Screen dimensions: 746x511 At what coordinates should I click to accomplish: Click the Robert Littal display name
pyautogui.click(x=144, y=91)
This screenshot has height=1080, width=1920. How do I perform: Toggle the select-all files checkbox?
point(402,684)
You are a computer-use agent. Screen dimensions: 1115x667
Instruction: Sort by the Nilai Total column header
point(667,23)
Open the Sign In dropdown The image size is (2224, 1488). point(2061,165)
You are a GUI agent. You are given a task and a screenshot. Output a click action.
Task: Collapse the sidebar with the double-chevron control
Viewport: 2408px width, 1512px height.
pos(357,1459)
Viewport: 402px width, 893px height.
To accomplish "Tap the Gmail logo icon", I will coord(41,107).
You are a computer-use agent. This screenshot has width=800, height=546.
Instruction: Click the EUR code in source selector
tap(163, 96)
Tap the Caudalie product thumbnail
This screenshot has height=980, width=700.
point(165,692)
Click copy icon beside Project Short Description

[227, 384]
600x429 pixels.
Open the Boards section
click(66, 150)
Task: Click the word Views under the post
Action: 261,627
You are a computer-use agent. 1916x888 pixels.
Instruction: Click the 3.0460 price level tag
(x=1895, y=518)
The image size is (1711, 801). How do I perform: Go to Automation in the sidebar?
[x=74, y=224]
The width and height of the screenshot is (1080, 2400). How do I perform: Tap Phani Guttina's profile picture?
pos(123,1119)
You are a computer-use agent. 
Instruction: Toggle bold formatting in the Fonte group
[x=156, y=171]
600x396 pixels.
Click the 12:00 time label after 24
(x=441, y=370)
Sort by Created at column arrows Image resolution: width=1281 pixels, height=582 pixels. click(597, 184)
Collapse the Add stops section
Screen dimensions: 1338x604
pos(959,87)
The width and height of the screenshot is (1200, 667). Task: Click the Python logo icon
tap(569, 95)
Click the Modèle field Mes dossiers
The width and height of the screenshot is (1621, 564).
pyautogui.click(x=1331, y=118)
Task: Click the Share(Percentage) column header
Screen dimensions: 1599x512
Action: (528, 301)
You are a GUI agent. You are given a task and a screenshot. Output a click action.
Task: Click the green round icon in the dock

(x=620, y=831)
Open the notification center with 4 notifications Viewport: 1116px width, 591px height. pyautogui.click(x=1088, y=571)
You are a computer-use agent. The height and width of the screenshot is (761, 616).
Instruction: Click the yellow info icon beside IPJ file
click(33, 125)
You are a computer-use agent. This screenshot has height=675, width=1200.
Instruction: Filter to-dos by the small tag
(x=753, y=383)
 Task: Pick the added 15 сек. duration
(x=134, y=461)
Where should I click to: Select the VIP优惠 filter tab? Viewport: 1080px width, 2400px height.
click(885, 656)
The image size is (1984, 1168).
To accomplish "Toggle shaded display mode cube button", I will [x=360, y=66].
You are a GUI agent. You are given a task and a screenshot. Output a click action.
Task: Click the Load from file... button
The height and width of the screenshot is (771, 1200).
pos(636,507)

══════

EXERCISE REQUIREMENTS
Render the lines from the one containing "Sort by Created" through the one containing "pos(959,87)", both ends included, as a Markdown table with a Row column holding a running number and a Text column holding each line, leaving out any blank lines.

RESPONSE TO THE EXERCISE
| Row | Text |
|---|---|
| 1 | Sort by Created at column arrows Image resolution: width=1281 pixels, height=582 pixels. click(597, 184) |
| 2 | Collapse the Add stops section |
| 3 | Screen dimensions: 1338x604 |
| 4 | pos(959,87) |